One excellent addition made near the end of this selection that is often left out of most academic history books is O’Neill’s point that it was the women of these eras that began the first real movements towards the independence that would eventually culminate in the formations of the National Society for Women’s Suffrage (UK, 1872), the National Woman Suffrage Association and the American Woman Suffrage Association (US, 1869), and the first clinics dedicated to women’s health that would eventually become the global organization known as Planned Parenthood (US, 1916).
With all that has happened in recent months, I don’t think it hurts to know how far we’ve come in the last hundred-plus years. So many women suffered for so long under the misconceptions and misunderstandings of allegedly learned men, acting as they were under the confines and constraints of ultra-conservative religious leaders (also mostly male), that it seems a true tragedy to simply give it all away without a fight. The right for a woman to vote was a hard-won battle that was decades in the winning.
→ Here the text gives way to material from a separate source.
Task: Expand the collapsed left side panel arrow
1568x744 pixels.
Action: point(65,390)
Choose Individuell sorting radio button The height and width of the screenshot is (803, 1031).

The right for a woman to actually own her own body, to have her voice heard, to be able to say “No,” to be able to work if she wanted to or her family needed her to, to be able to file for divorce, to be able to choose whether she wanted to procreate, to be able to dress and walk and talk as she pleases… These freedoms we so very much take for granted all began here, with a few thousand brave women of the Victorian and Edwardian eras, who knew that, no matter what they were told, no matter how loudly the opposition insisted, they were more than just vessels for future generations.